I think as well that now there is no chase people do not school or lean to jump plain fences at high spped which has certainly contributed.
and on the subject of WFP and saddles on small horses I seem to recall somewhere he has had one or two saddles adjusted with the flaps more forward cut so he can still keep his usual lenght of leg regardless of which horse he is on.
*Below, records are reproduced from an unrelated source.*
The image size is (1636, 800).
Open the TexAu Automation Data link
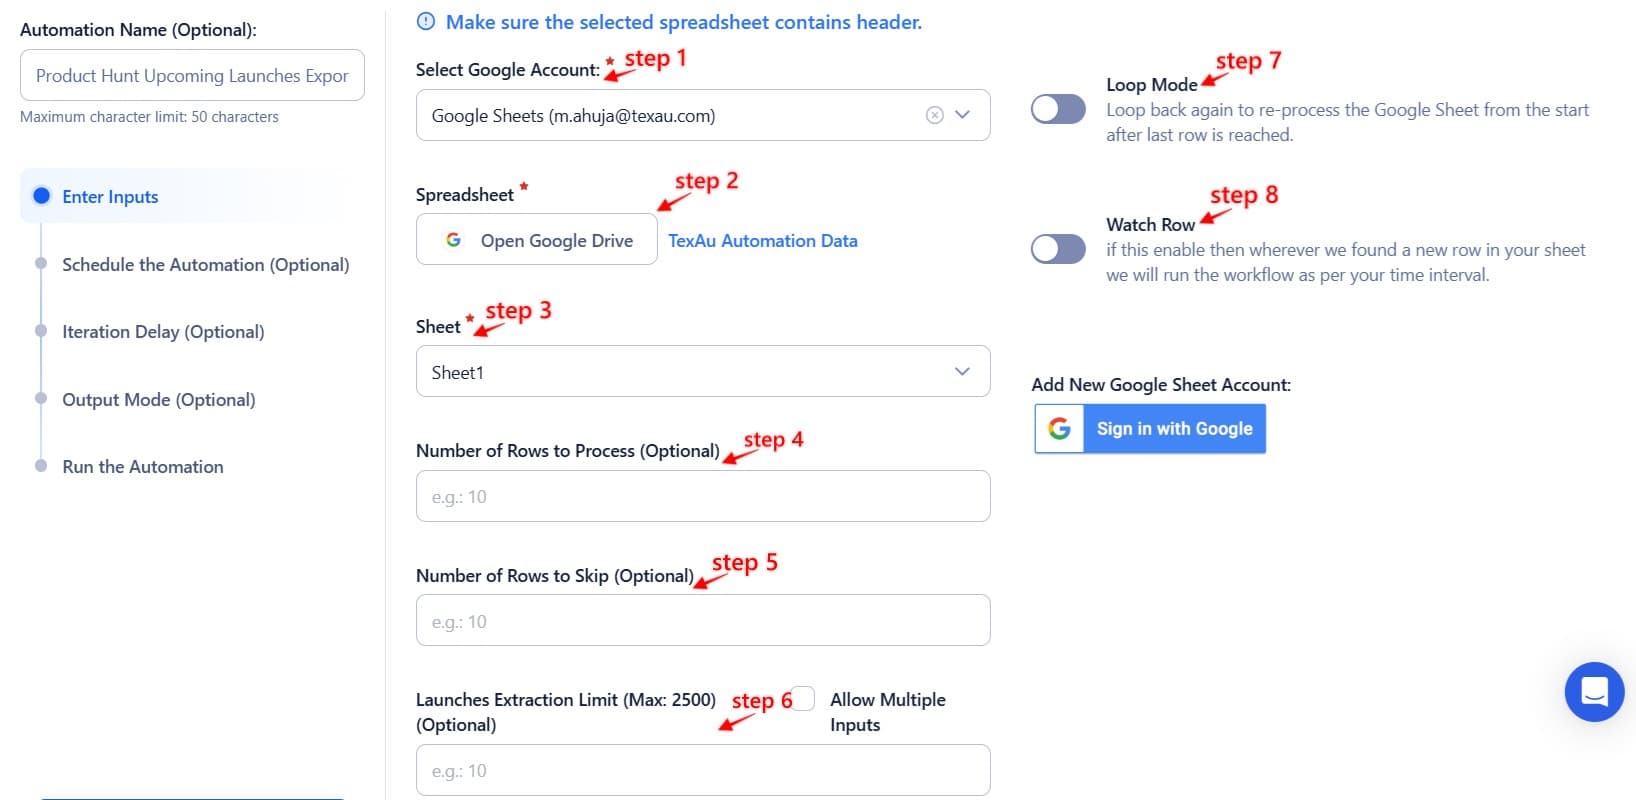tap(762, 240)
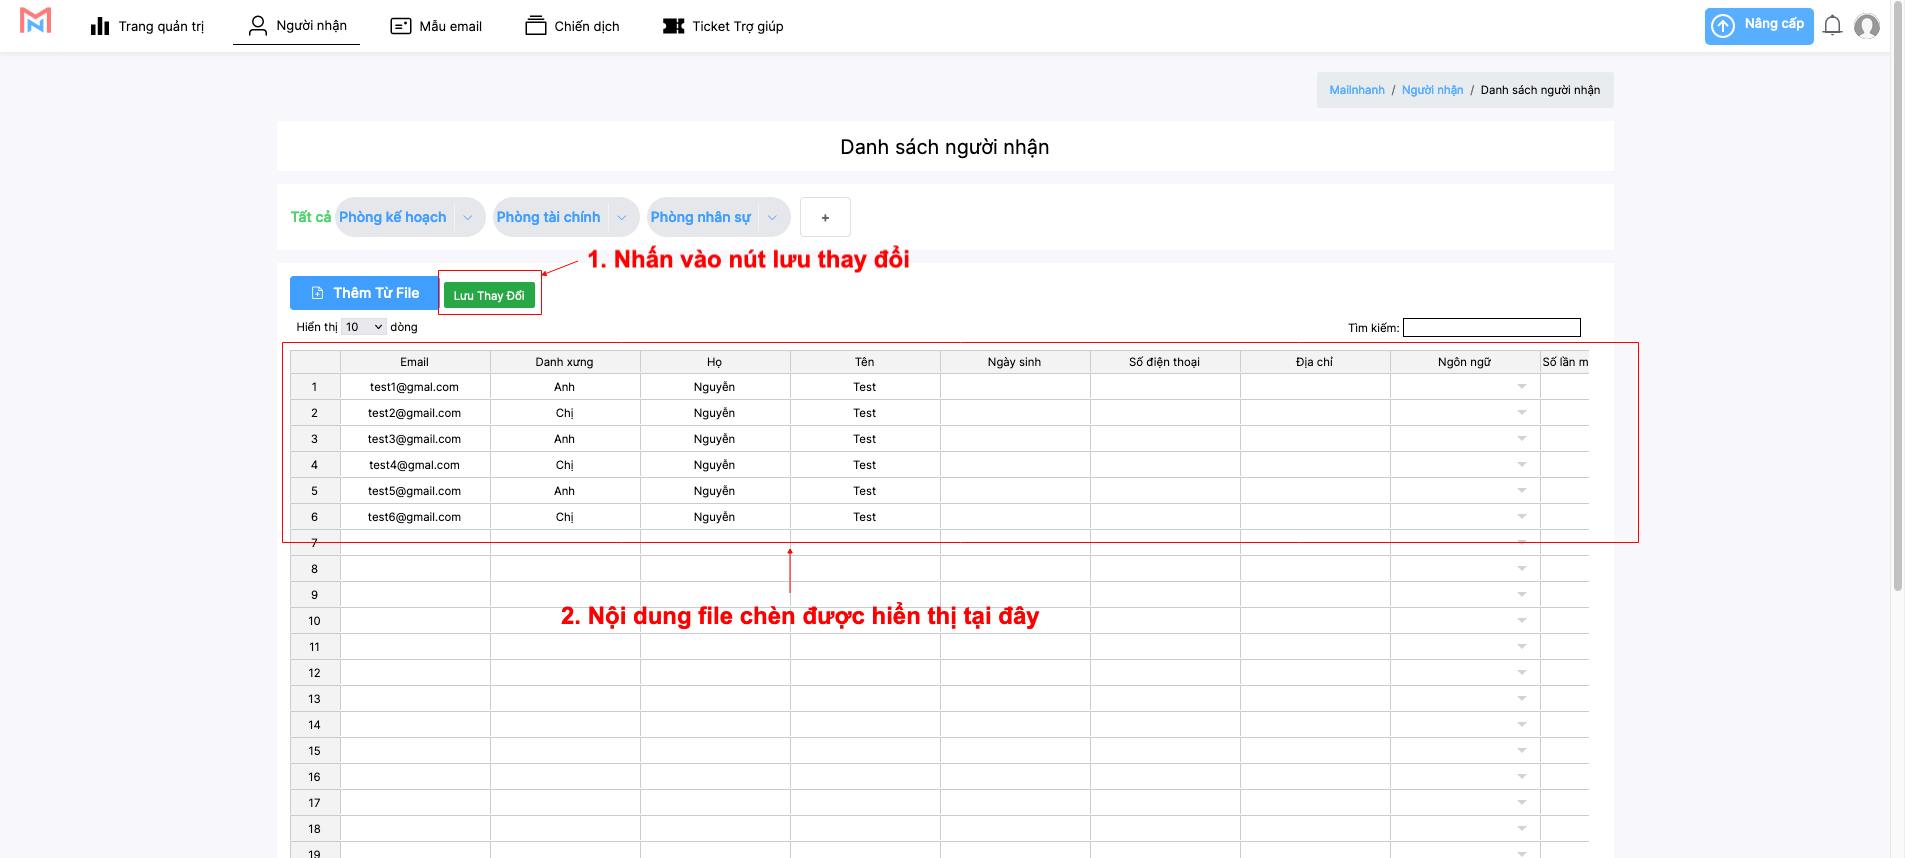Expand the Phòng tài chính chevron dropdown
The width and height of the screenshot is (1905, 858).
622,217
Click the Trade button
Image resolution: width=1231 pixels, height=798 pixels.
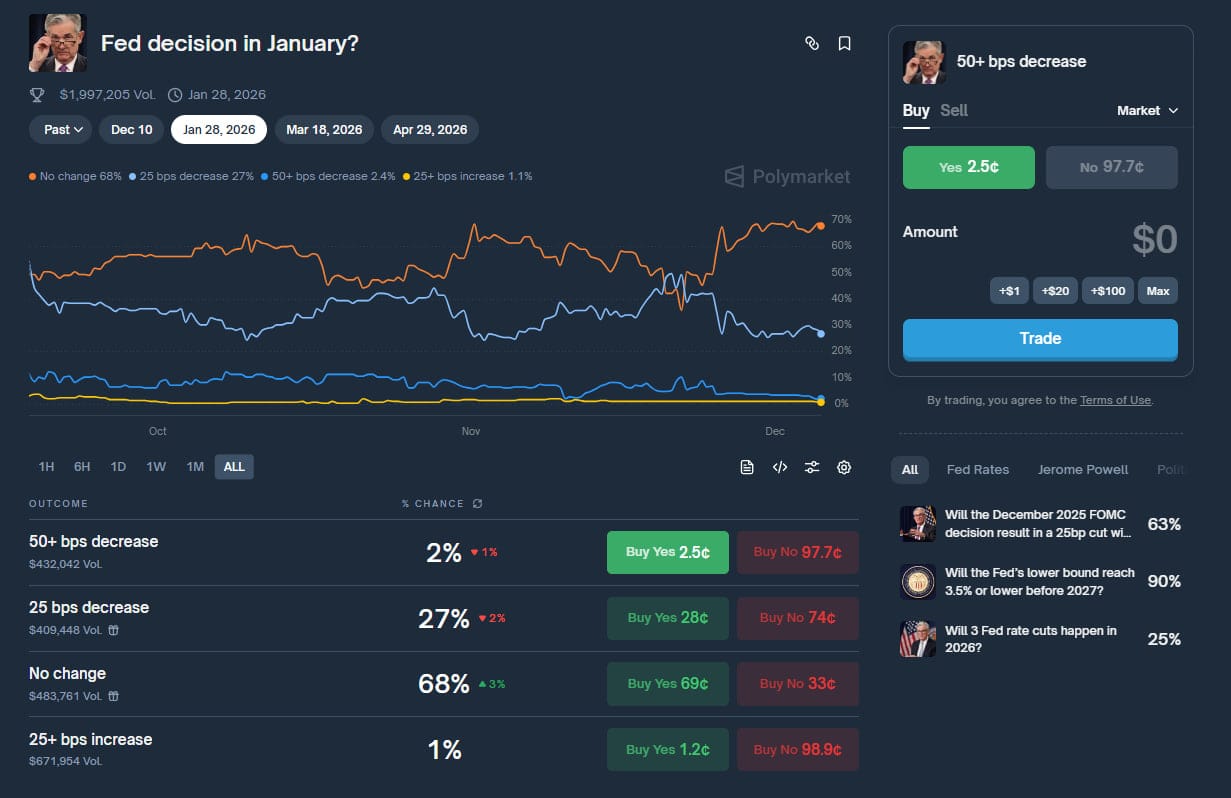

Remeber he has quite a lot to do with racing folks
 
i think lec's point has a LOT to do with it, longer legs around the horse to steer it at skinnies.
i know i ride longer on green ones who might have a wobble or a spooky stop at anything, and with the increase in skinnies i probably ride a hole longer on anything that i can't trust to be as straight as a die.
i wouldn't be surprised if Andrew Nicholson's style hasn't made a lot of people imitate his stirrup length... famed (quite rightly) for his supreme stickability, he rides fairly long i think, his knees aren't at much of an angle between fences whereas those who ride short show much more of an angle. (not criticism, just observation!)
i agree with the OP that stirrup length is something that has a big effect, and especially in rotationals imho.
(fwiw it's one of the first things on the list of variables i want to test if i manage to get the testing on the Fall Simulator to happen.)
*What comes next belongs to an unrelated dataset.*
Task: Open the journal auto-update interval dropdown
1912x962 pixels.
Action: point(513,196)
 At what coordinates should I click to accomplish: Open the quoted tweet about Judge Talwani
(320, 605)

the real question is why are more rotationals happening, if they are? (hard to tell from the statistics, which now include Training, Intro and PN, so to compare those against the fall statistics when it was only N, I and A isn't really equal.)

actually, what i really question is the wisdom of a sport whose rules put stickability above safety. i'd like to see penalties for a rider fall hugely reduced. falling off is not the end of the world, but being so determinedly secure that you're still in the saddle as the horse turns over could be.
(i realise this isn't going to happen, btw! but it does make me wonder whether it's why the Team Chasers have a safer sport than we do??)
 
when watching the lower levels i have seen lots and lots of riders with imo far too long stirrups- not getting out of the saddle between fences etc.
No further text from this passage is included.